Die sind einfach völlig blödsinnig."

PeKa im Gespräch mit Bert Dahlmann

Das Interview erschien ursprünglich in PANEL Nr. 8.

PeKa (eigentlich Peter Körtje), Jahrgang '65, studiert Deutsch und Kunst an der Uni Bremen (auf Lehramt!) und haßt Hunde …

PANEL: Hi PeKa, beginnen wir mit der Standardfrage schlechthin: Wann und wie hast Du angefangen Deine Umwelt mit Deinen Comics zu be… äh…glücken?

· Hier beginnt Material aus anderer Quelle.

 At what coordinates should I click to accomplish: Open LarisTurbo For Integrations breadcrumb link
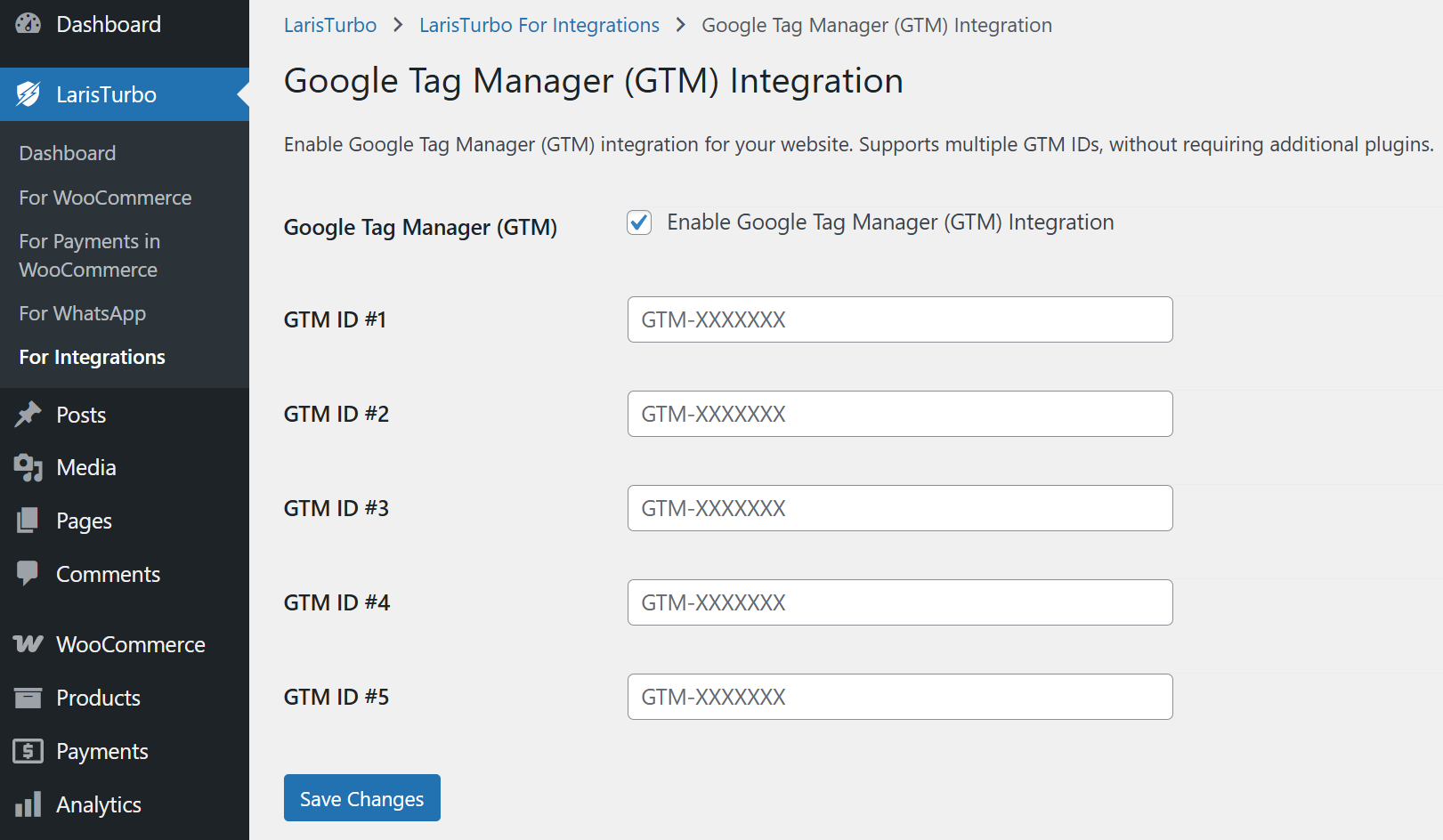point(539,25)
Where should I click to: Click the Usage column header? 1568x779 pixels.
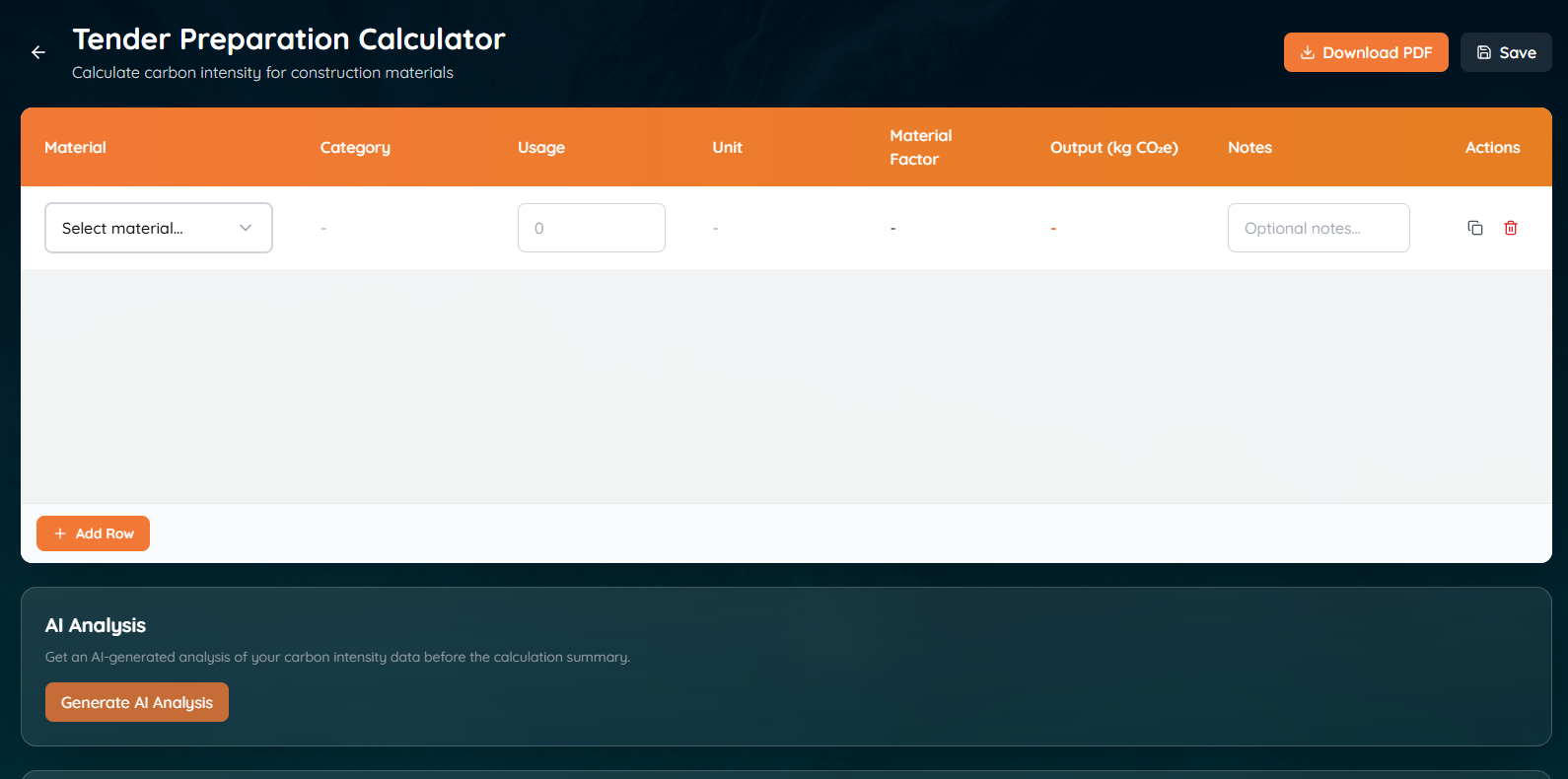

PeKa: Naja, eigentlich sind schon meine Kinderzeichnungen Comics. So von 5 bis 8 Jahren hab' ich rauhe Mengen Cowboys und Piraten gezeichnet, die sich gegenseitig umlegen. Hin und wieder waren es auch Ritter oder was weiß ich; jedenfalls immer Menschen. Das sind fast alles schon "Comiczeichnungen", lauter schwarze Umrißlinien und so, gemalt hab' ich selten; eben ein typisches Filzstiftkind. Als ich dann die ersten "Lucky Lukes" bekam, wurde das noch schlimmer…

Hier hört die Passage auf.